What you will do →
All records should be reproduced verbatim.

++++++

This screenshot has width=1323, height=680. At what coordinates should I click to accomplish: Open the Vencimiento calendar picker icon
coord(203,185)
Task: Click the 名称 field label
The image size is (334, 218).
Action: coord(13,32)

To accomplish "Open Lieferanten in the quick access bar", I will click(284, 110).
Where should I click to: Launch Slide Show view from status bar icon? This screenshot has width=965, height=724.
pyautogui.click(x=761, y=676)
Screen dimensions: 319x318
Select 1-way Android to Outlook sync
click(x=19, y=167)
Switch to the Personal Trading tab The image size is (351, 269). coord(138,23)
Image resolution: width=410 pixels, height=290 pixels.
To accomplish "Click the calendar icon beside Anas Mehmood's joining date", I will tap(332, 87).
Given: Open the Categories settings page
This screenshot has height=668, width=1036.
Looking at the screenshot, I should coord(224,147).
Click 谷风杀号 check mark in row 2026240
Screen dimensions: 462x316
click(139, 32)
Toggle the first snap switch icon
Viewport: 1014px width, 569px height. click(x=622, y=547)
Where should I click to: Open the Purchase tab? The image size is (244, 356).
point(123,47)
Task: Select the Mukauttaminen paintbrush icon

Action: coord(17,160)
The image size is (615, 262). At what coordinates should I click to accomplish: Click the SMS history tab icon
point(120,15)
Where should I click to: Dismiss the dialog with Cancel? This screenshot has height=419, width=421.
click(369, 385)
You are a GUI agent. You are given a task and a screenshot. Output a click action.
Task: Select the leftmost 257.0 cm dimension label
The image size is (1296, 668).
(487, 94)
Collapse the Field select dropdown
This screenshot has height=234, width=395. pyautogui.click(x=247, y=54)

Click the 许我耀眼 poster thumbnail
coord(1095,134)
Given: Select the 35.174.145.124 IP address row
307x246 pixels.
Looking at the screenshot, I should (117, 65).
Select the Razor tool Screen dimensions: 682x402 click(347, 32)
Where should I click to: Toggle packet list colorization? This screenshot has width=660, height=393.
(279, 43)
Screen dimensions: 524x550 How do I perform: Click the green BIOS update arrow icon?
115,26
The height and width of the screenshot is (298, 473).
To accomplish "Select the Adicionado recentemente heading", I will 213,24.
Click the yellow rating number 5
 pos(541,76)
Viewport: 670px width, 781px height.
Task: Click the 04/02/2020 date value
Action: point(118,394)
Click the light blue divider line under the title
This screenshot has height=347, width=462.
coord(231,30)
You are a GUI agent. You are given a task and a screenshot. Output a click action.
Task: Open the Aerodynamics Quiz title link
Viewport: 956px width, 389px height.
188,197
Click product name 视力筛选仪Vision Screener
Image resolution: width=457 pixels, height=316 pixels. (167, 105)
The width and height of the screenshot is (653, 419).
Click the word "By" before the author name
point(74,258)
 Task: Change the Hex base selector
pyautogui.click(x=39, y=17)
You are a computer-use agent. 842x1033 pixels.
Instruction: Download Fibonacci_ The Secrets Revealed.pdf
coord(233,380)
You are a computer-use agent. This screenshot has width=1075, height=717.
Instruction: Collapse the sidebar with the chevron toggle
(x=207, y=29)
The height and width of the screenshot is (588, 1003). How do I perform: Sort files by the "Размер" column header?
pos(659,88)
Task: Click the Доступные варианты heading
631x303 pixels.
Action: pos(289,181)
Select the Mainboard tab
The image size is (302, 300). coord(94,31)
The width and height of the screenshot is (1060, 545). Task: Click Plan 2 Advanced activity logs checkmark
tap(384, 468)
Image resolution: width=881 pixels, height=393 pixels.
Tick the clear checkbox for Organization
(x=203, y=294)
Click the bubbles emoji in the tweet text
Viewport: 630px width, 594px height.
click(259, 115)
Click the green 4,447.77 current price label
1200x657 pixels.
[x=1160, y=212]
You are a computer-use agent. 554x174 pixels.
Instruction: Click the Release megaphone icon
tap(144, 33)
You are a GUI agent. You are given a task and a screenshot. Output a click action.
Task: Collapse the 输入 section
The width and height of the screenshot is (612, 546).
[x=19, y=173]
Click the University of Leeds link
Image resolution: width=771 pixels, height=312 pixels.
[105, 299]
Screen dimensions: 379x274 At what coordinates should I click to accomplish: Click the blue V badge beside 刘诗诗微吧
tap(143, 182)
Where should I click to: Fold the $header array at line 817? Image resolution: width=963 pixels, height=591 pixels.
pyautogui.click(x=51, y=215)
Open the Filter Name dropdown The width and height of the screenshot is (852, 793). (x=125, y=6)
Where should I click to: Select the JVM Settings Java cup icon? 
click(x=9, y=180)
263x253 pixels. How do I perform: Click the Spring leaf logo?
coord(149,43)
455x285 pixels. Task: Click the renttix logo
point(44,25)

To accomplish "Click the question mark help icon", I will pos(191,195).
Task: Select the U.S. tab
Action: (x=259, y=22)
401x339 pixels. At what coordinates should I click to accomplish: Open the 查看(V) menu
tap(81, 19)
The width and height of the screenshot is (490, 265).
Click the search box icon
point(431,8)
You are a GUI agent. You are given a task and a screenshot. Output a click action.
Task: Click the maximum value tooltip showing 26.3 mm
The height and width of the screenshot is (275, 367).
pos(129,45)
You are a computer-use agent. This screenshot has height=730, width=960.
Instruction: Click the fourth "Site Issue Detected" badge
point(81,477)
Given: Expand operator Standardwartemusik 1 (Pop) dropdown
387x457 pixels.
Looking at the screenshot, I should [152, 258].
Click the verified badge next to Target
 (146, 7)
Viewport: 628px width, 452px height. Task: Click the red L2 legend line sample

++++++

Answer section →
This screenshot has width=1323, height=680. At what coordinates should I click to accomplish: Open the Vencimiento calendar picker icon
coord(203,185)
Task: Click the 名称 field label
The image size is (334, 218).
Action: coord(13,32)

To accomplish "Open Lieferanten in the quick access bar", I will click(284, 110).
Where should I click to: Launch Slide Show view from status bar icon? This screenshot has width=965, height=724.
pyautogui.click(x=761, y=676)
Screen dimensions: 319x318
Select 1-way Android to Outlook sync
click(x=19, y=167)
Switch to the Personal Trading tab The image size is (351, 269). coord(138,23)
Image resolution: width=410 pixels, height=290 pixels.
To accomplish "Click the calendar icon beside Anas Mehmood's joining date", I will tap(332, 87).
Given: Open the Categories settings page
This screenshot has height=668, width=1036.
Looking at the screenshot, I should coord(224,147).
Click 谷风杀号 check mark in row 2026240
Screen dimensions: 462x316
click(139, 32)
Toggle the first snap switch icon
Viewport: 1014px width, 569px height. click(x=622, y=547)
Where should I click to: Open the Purchase tab? The image size is (244, 356).
point(123,47)
Task: Select the Mukauttaminen paintbrush icon

Action: coord(17,160)
The image size is (615, 262). At what coordinates should I click to accomplish: Click the SMS history tab icon
point(120,15)
Where should I click to: Dismiss the dialog with Cancel? This screenshot has height=419, width=421.
click(369, 385)
You are a GUI agent. You are given a task and a screenshot. Output a click action.
Task: Select the leftmost 257.0 cm dimension label
The image size is (1296, 668).
(487, 94)
Collapse the Field select dropdown
This screenshot has height=234, width=395. pyautogui.click(x=247, y=54)

Click the 许我耀眼 poster thumbnail
coord(1095,134)
Given: Select the 35.174.145.124 IP address row
307x246 pixels.
Looking at the screenshot, I should (117, 65).
Select the Razor tool Screen dimensions: 682x402 click(347, 32)
Where should I click to: Toggle packet list colorization? This screenshot has width=660, height=393.
(279, 43)
Screen dimensions: 524x550 How do I perform: Click the green BIOS update arrow icon?
115,26
The height and width of the screenshot is (298, 473).
To accomplish "Select the Adicionado recentemente heading", I will 213,24.
Click the yellow rating number 5
 pos(541,76)
Viewport: 670px width, 781px height.
Task: Click the 04/02/2020 date value
Action: point(118,394)
Click the light blue divider line under the title
This screenshot has height=347, width=462.
coord(231,30)
You are a GUI agent. You are given a task and a screenshot. Output a click action.
Task: Open the Aerodynamics Quiz title link
Viewport: 956px width, 389px height.
188,197
Click product name 视力筛选仪Vision Screener
Image resolution: width=457 pixels, height=316 pixels. (167, 105)
The width and height of the screenshot is (653, 419).
Click the word "By" before the author name
point(74,258)
 Task: Change the Hex base selector
pyautogui.click(x=39, y=17)
You are a computer-use agent. 842x1033 pixels.
Instruction: Download Fibonacci_ The Secrets Revealed.pdf
coord(233,380)
You are a computer-use agent. This screenshot has width=1075, height=717.
Instruction: Collapse the sidebar with the chevron toggle
(x=207, y=29)
The height and width of the screenshot is (588, 1003). How do I perform: Sort files by the "Размер" column header?
pos(659,88)
Task: Click the Доступные варианты heading
631x303 pixels.
Action: pos(289,181)
Select the Mainboard tab
The image size is (302, 300). coord(94,31)
The width and height of the screenshot is (1060, 545). Task: Click Plan 2 Advanced activity logs checkmark
tap(384, 468)
Image resolution: width=881 pixels, height=393 pixels.
Tick the clear checkbox for Organization
(x=203, y=294)
Click the bubbles emoji in the tweet text
Viewport: 630px width, 594px height.
click(259, 115)
Click the green 4,447.77 current price label
1200x657 pixels.
[x=1160, y=212]
You are a computer-use agent. 554x174 pixels.
Instruction: Click the Release megaphone icon
tap(144, 33)
You are a GUI agent. You are given a task and a screenshot. Output a click action.
Task: Collapse the 输入 section
The width and height of the screenshot is (612, 546).
[x=19, y=173]
Click the University of Leeds link
Image resolution: width=771 pixels, height=312 pixels.
[105, 299]
Screen dimensions: 379x274 At what coordinates should I click to accomplish: Click the blue V badge beside 刘诗诗微吧
tap(143, 182)
Where should I click to: Fold the $header array at line 817? Image resolution: width=963 pixels, height=591 pixels.
pyautogui.click(x=51, y=215)
Open the Filter Name dropdown The width and height of the screenshot is (852, 793). (x=125, y=6)
Where should I click to: Select the JVM Settings Java cup icon? 
click(x=9, y=180)
263x253 pixels. How do I perform: Click the Spring leaf logo?
coord(149,43)
455x285 pixels. Task: Click the renttix logo
point(44,25)

To accomplish "Click the question mark help icon", I will pos(191,195).
Task: Select the U.S. tab
Action: (x=259, y=22)
401x339 pixels. At what coordinates should I click to accomplish: Open the 查看(V) menu
tap(81, 19)
The width and height of the screenshot is (490, 265).
Click the search box icon
point(431,8)
You are a GUI agent. You are given a task and a screenshot. Output a click action.
Task: Click the maximum value tooltip showing 26.3 mm
The height and width of the screenshot is (275, 367).
pos(129,45)
You are a computer-use agent. This screenshot has height=730, width=960.
Instruction: Click the fourth "Site Issue Detected" badge
point(81,477)
Given: Expand operator Standardwartemusik 1 (Pop) dropdown
387x457 pixels.
Looking at the screenshot, I should [152, 258].
Click the verified badge next to Target
 (146, 7)
Viewport: 628px width, 452px height. Task: Click the red L2 legend line sample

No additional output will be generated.